In the Name of God, the Merciful, the Compassionate.
O you people, worship ! 1
If you want to understand what great profit and happiness lie in worship, and what great loss and ruin lie in vice and dissipation listen to and take heed of the following story which is in the form of a comparison:
One time, two soldiers received orders to proceed to a distant city. They set off and travelled together until the road forked. At the fork was a man who said to them, “The road on the right causes no loss at all, and nine out of ten of those who take it receive a high profit and experience great ease. While the road on the left provides no advantages, and nine out of ten of its travellers make a loss. But they are the same as regards distance. Only there is one difference: those who take the left-hand road, which has no rules and no one in authority, travel without baggage and arms. They feel an apparent lightness and deceptive ease. Whereas those travelling on the right-hand road, which is under military order, are compelled to carry a kit-bag full of nutritious rations four okkas or so in weight and a superb army rifle of about two kiyyes 2 which will overpower and rout every enemy.”
After the two soldiers had listened to what this instructive man had to say, the fortunate one took the road to the right. He loaded the weight of one batman onto his back, but his heart and spirit were saved from thousands of bat-mansof fear and feeling obliged to others. As for the other, luckless, soldier, he left the army. He did not want to conform to the order, and he went off to the left. He was released from bearing a load of one batman, but his heart was constricted by thousands of batmans of indebtedness, and his spirit crushed by innumerable fears. He proceeded on his way both begging from everyone and trembling before every object and every event until he reached his destination. And there he was punished as a mutineer and a deserter.
As for the soldier who loved the order of the army, had guarded his kit-bag and rifle, and taken the right-hand road, he had gone on his way being obliged to no one, fearing no one, and with an easy heart and conscience until he reached the city he was seeking. There he received a reward worthy of an honourable soldier who had carried out his duty faithfully.
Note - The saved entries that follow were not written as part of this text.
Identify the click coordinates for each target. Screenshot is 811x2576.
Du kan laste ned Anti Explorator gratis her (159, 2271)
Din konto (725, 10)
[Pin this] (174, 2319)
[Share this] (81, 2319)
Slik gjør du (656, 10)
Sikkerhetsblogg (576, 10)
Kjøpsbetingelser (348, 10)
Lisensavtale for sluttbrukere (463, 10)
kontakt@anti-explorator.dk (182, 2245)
O rebellious soul, know that one of those two travellers represents those who submit to the Divine Law, while the other represents the rebellious and those who follow their own desires. The road is the road of life, which comes from the Spirit World, passes through the grave, and carries on to the hereafter. As for the kit-bag and rifle, they are worship and fear of God. There is an apparent burden in worship, but there is an ease and lightness in its meaning that defies description. For in the prescribed prayers the worshipper declares, “I bear witness that there is no god but God.” That is to say, he finds the door of a treasury of mercy in everything because he is believing and saying, “There is no Creator and Provider other than Him. Harm and benefit are in His hand. He is both All-Wise; He does nothing in vain, and He is All-Compassionate; His bounty and mercy are abundant.” And he knocks on the door with his supplication. Moreover, he sees that everything is subjugated to the command of his own Sustainer, so he takes refuge in Him. He places his trust in Him and relies on Him, and is fortified against every disaster; his belief gives him complete confidence.
Indeed, like with every true virtue, the source of courage is belief in God, and worship. And as with every iniquity, the source of cowardice is misguidance.
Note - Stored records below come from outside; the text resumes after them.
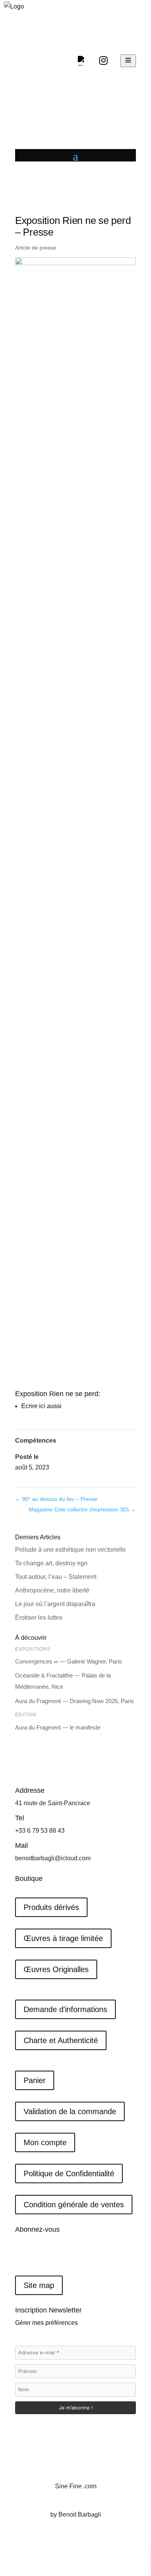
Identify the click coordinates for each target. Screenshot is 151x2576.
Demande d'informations (65, 2009)
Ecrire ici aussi (41, 1406)
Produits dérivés (51, 1907)
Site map (39, 2285)
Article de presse (35, 248)
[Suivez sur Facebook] (21, 2254)
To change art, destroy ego (51, 1563)
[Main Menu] (128, 60)
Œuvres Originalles (56, 1969)
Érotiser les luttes (39, 1617)
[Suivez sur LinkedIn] (52, 2254)
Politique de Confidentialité (69, 2173)
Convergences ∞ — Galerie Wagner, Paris (68, 1661)
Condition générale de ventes (74, 2204)
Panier (35, 2080)
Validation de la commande (70, 2111)
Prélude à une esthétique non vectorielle (70, 1549)
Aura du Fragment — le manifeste (57, 1727)
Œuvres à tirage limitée (63, 1938)
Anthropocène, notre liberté (52, 1590)
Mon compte (45, 2142)
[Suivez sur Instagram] (37, 2254)
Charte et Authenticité (61, 2040)
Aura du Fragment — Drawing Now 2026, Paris (74, 1701)
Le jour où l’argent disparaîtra (56, 1604)
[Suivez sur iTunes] (68, 2254)
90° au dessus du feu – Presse (56, 1499)
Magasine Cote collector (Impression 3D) (82, 1509)
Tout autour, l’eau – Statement (55, 1576)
In fact, for a worshipper with a truly illuminated heart, it is possible that even if the globe of the earth became a bomb and exploded, it would not frighten him. He would watch it with pleasurable wonder as a marvel of the Eternally Besought One’s power. But when a famous degenerate philosopher with a so-called enlightened mind but no heart saw a comet in the sky, he trembled on the ground, and exclaimed anxiously: “Isn’t that comet going to hit the earth?” (On one occasion, America was quaking with fear at such a comet, and many people left their homes in the middle of the night.)
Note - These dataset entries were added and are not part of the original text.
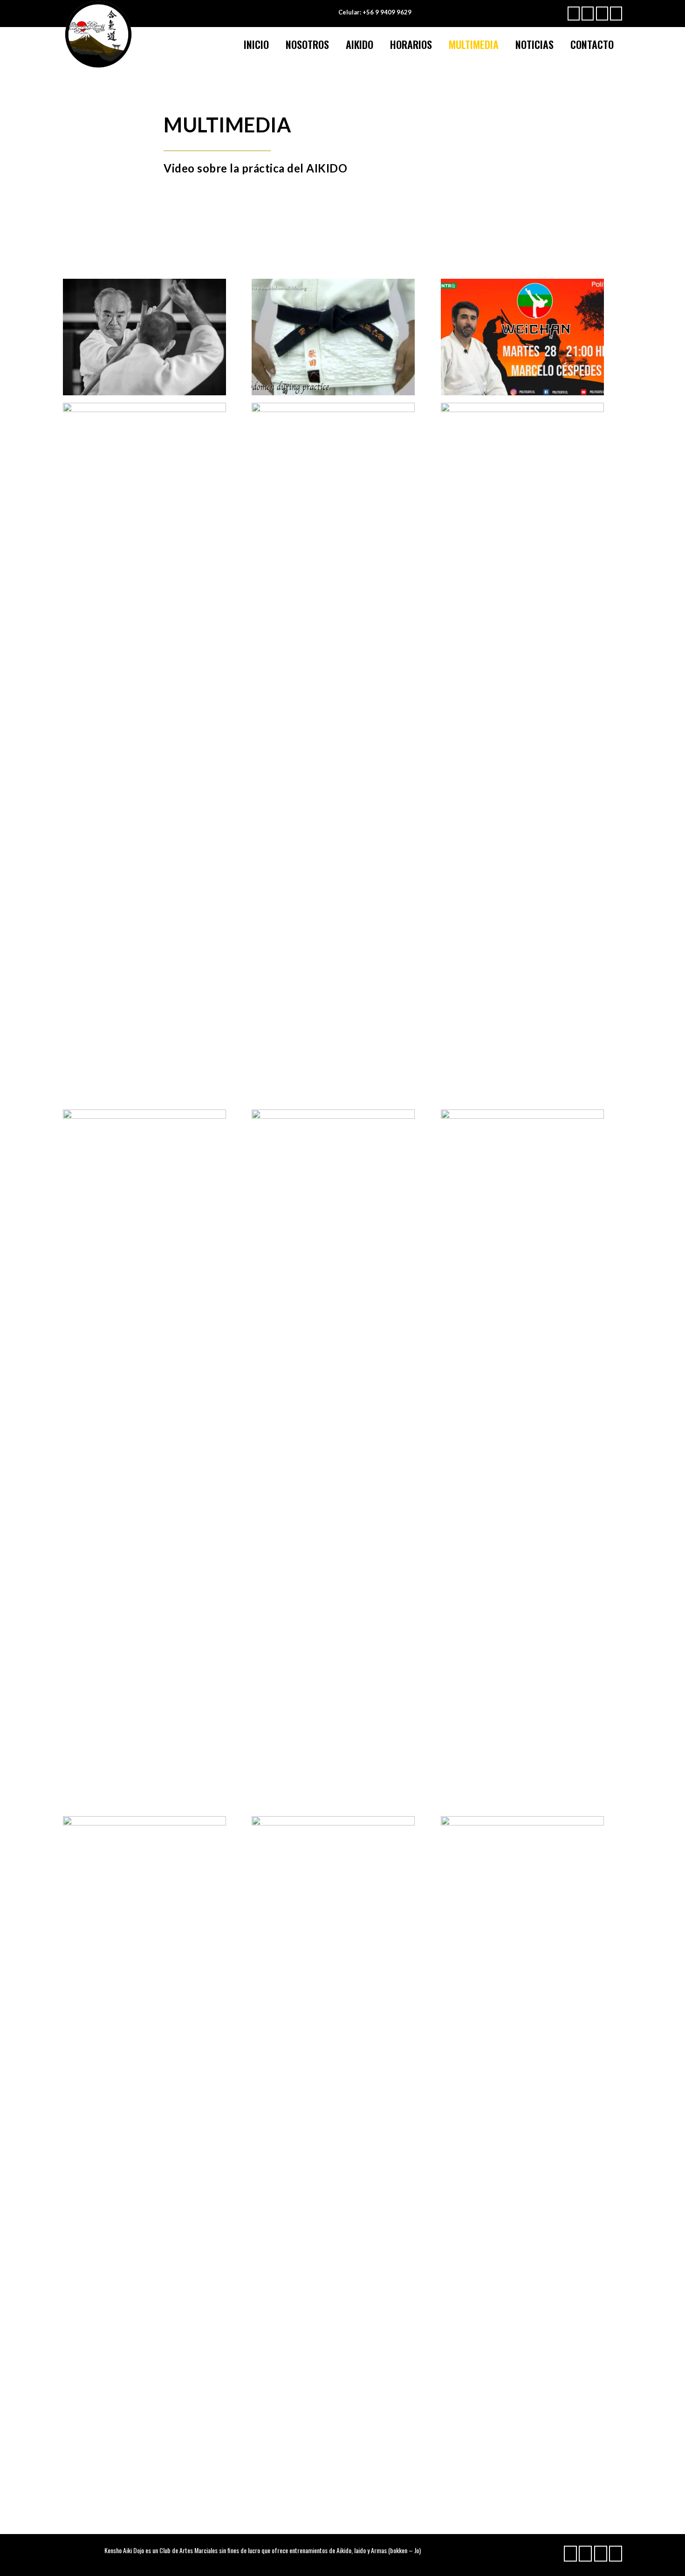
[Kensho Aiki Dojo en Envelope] (616, 14)
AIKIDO (359, 44)
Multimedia (474, 44)
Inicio (256, 44)
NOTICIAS (534, 44)
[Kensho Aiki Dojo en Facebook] (574, 14)
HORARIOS (411, 44)
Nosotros (307, 44)
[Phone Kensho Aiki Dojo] (588, 14)
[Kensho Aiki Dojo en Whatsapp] (602, 14)
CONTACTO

Yes, although man is in need of numberless things, his capital is as nothing, and although he is subject to endless calamities, his power too is as nothing. Simply, his capital and power extend only as far as his hand can reach. However, his hopes, desires, pains, and tribulations reach as far as the eye and the imagination can stretch. Anyone who is not totally blind can see and understand then what a great profit, happiness, and bounty for the human spirit, which is thus impotent and weak, and needy and wanting, are worship, affirmation of God’s unity, and reliance on God and submission to Him.
It is obvious that a safe way is preferable to a harmful way, even if the possibility of its safety is only one in ten. But on the way of worship, which our matter here, there is a nine out of ten possibility of it leading to the treasury of eternal happiness, as well as its being safe. While it is established by the testimony —which is at the degree of consensus— of innumerable experts and witnesses that besides being without benefit, and the dissolute even confess to this, the way of vice and dissipation ends in eternal misery. According to the reports of those who have uncovered the mysteries of creation this is absolutely certain.
In Short: Like that of the hereafter, happiness in this world lies in worship and being a soldier for Almighty God. In which case, we should constantly say: “Praise be to God for obedience to him and success,” and we should thank Him that we are Muslims.